**Directions for this task**
Write out all records as given; omit images.

**Collected data**

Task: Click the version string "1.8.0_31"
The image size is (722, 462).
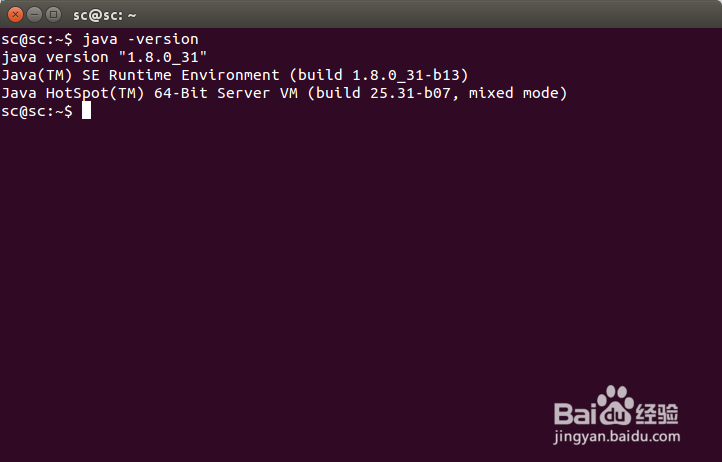Action: 163,57
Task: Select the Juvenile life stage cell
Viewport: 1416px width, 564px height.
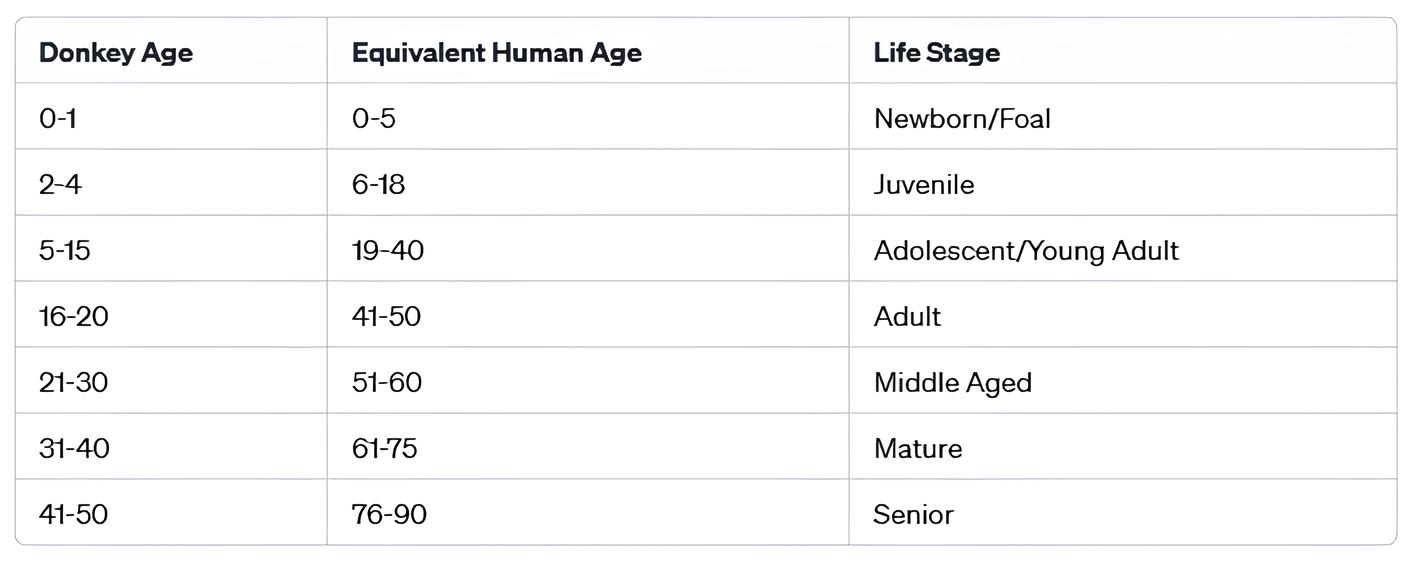Action: tap(923, 185)
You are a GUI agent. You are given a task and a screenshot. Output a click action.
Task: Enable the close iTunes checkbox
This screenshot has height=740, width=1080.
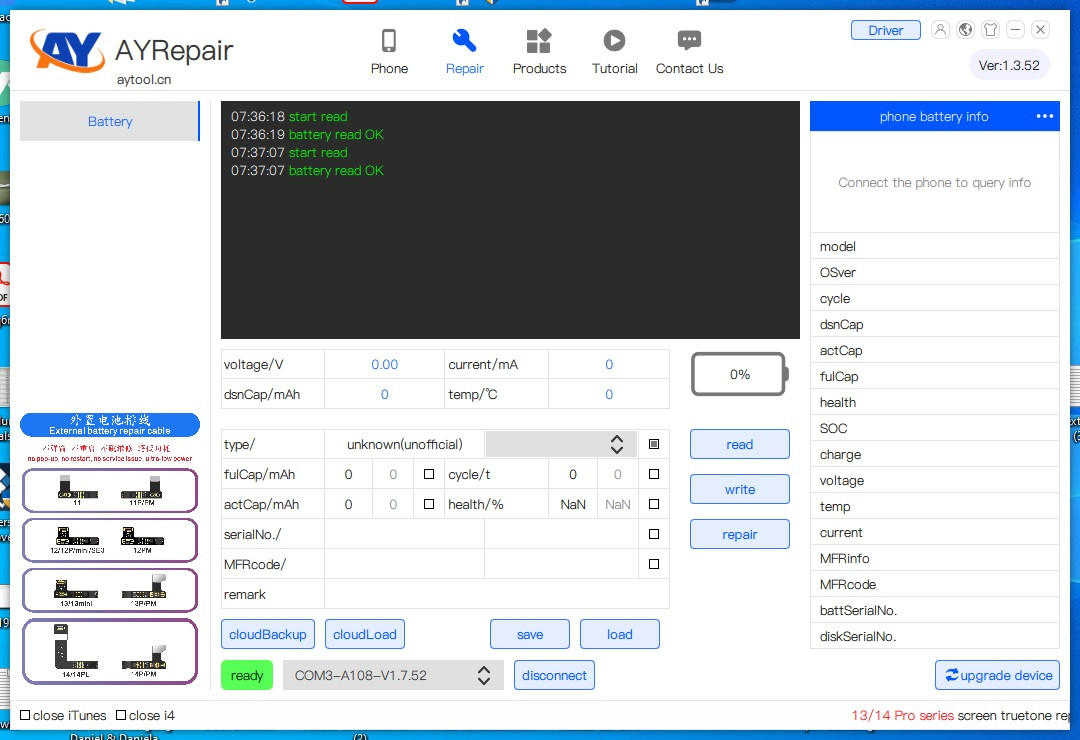[x=25, y=715]
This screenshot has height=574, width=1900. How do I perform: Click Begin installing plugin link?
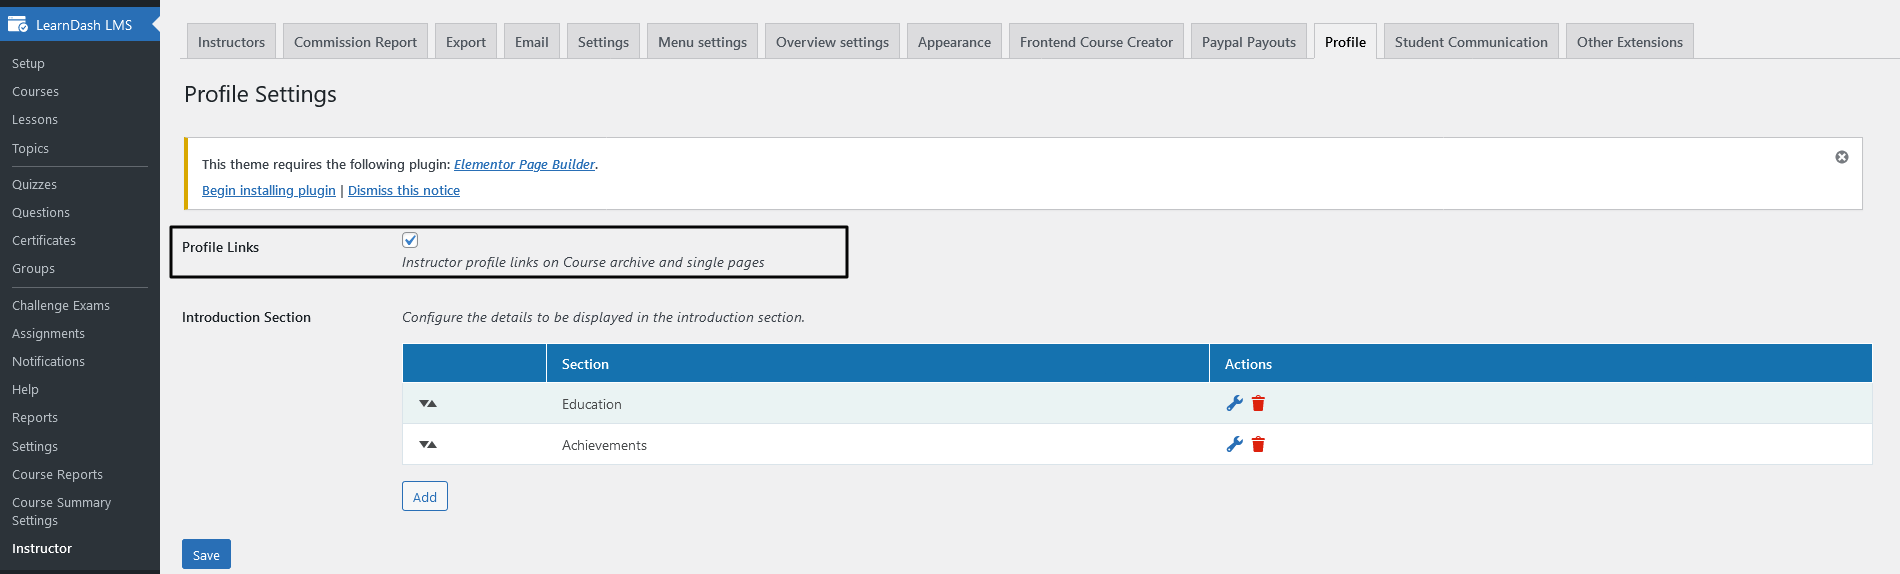(x=268, y=191)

**Response below**
Task: Click the version string "1.8.0_31"
The image size is (722, 462).
Action: 163,57
Task: Select the Juvenile life stage cell
Viewport: 1416px width, 564px height.
Action: tap(923, 185)
You are a GUI agent. You are given a task and a screenshot. Output a click action.
Task: Enable the close iTunes checkbox
This screenshot has height=740, width=1080.
[x=25, y=715]
This screenshot has height=574, width=1900. How do I perform: Click Begin installing plugin link?
(x=268, y=191)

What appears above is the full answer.